基本的に社会というものは、常に比較して、違う部分を見つけ出し、ないときは無理やり作り出してでも、誰かを排除・攻撃したがるものです。そういう、他人と比べられてしまう場所にいなければならないとき、わたしならいかにして少しずつ離れていくか、ということを検討します。p48

確信させられました。私は加害者であると。他人と比べさせる環境作りに加担していたと。

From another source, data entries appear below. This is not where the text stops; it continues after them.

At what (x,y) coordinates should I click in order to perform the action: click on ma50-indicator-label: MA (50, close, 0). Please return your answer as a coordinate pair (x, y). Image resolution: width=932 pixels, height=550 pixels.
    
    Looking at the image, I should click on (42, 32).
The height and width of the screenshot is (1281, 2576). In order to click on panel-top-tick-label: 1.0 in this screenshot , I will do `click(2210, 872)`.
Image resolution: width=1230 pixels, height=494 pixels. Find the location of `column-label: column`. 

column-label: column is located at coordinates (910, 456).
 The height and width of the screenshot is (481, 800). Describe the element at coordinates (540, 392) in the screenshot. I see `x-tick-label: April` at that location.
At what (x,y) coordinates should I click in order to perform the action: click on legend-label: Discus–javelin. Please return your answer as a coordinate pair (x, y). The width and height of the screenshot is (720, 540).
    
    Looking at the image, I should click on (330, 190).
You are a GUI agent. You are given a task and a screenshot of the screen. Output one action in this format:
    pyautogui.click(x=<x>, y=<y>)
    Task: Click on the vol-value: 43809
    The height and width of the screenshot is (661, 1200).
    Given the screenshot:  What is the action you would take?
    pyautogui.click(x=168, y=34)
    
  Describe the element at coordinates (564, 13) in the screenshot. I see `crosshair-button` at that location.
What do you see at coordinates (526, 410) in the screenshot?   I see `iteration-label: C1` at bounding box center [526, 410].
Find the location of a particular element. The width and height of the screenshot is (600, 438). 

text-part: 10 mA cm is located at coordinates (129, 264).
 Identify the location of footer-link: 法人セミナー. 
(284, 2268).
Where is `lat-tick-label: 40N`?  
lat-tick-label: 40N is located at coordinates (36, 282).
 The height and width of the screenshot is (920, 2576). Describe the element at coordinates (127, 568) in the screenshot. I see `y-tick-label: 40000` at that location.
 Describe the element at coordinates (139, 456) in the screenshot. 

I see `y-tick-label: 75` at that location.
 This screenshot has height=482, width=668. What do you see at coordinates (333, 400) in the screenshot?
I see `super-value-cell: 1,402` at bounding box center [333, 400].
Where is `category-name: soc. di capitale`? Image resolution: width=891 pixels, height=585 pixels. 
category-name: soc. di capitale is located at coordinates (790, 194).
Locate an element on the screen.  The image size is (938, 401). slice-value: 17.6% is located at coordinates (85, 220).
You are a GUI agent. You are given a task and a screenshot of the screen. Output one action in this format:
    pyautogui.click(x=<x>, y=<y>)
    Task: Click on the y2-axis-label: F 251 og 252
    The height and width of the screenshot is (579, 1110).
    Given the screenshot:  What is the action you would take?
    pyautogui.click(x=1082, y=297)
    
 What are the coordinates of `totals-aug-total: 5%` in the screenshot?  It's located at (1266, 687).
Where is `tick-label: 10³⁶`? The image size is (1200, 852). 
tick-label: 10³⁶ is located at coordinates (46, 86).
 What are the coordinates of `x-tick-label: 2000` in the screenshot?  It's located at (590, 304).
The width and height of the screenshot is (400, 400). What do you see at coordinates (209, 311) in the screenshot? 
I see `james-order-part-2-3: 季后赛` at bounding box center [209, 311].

さて、このような生活を経て、わたしがどう変わったかというと、正直、いじめられる前と後と、あんまり変わってないような気がするんです。これは謙遜じゃなくてね。だって辛い痛みには全然慣れない。他人の痛みがわかるようになったかといえば、何とも思わないこともある。辛い経験のある人同士なんだからわかり合えるよね!みたいな一般論を押し付けられる方がしんどい。p55

あれがあったから今のわたしがある、というようにポジティブには考えられない。辛かったことを無理やり肯定せなあかんことほど、辛いことはない。p56

“自分が具体的に何をされたのかを他人に説明しないと伝わらない。そんなもん、二重に辛いがな。興味本位で聞くだけ聞いて結局何もしてくれない、ということが数人続いたら、それでも助けを求め続けろとは、わたしは言えない。心を閉ざすしかないと思う。むしろ閉ざせ!閉ざしちゃっていいよ!って言いたい。p57

気付かされ、恥ずかしくなることばかり。そして著者の感度の繊細さ、そこから感じられる他人に対する優しさ、非の打ちどころがありません。

街角で必死に化粧直してる女の子とか、スキあらば窓ガラスに映して前髪整えてる男の子とか見ると、なんか胸がひりつくっていうか。どの子も現実の自分を受け入れらんなくて、どこにもいない別の誰かになろうとしてる。あー、なんかわかるよその気持ち、って感じ。p60

ゆっくり年とっていくといいよ。年をとればとるほど自分が自分でいることが快適になって、イヤでもラクになってきちゃうから。たぶん瑕疵と思えることも平気で薄目で見られるようになるんですよね。これってつくづく、テキトーに楽しく生きていく上で必要な技術だなあ、と思う。これを覚えておくと、とっても、いいことがありますよ。p61

こちらの引用に関しましては、ただ単にナルシズムが強く、前髪整えてるだけのこと、という場合もあるのではとも思いますが…著者の観察力に感服させられました。

歳を重ねることを、不安から楽しみにさせてくれる一文と感じました。

わたしはたまたま性的マイノリティの属性を持っていますが、マイノリティがない人なんていないと思うんです。ただそれが、生きていく上で、常に社会的に意識させられざるを得ないようなことだったときが、ちょっとめんどくさい。p63

カミングアウトっていうのも、なんでわざわざしなきゃいけないんだろう。p63

積極的に自分の引け目を探し、さらけ出したくなる、無駄な衝動。とでもいうのでしょうか…、おっしゃる通り、カミングアウトって当然、義務ではないですよね。

なぜかどこでもいますよね。同調圧力とかコントロールの中でイキイキしてる人。p65

世の中の当たり前に従わなくていいんです。もっとシンプルにいこうよ。p66

わたしは「ルールだからダメ」「それって常識でしょ」みたいな場に出くわしたら、五感をフル稼働して相手とその周囲をよ〜く観察してみます。その人たちが、もし目先の「社会的にオッケーとされること」しかみていないと思ったら、適度に無視します。p67

こちらの引用は、これまた痛快でした。
とても有用な処世術を伝授された心持です。
私は、いつも嫌気に苛まれるのに、長いものに巻かれやすいタイプです。
あの時、あ~してれば、というような後悔にいつも襲われます。
適度に無視。
これぞ大人な対応といったところでしょうか。

次回、第二章の後半部分からの引用とその感想を綴らせてください。

お読みいただいた方、ありがとうございます。

今回はここまでとさせて下さい。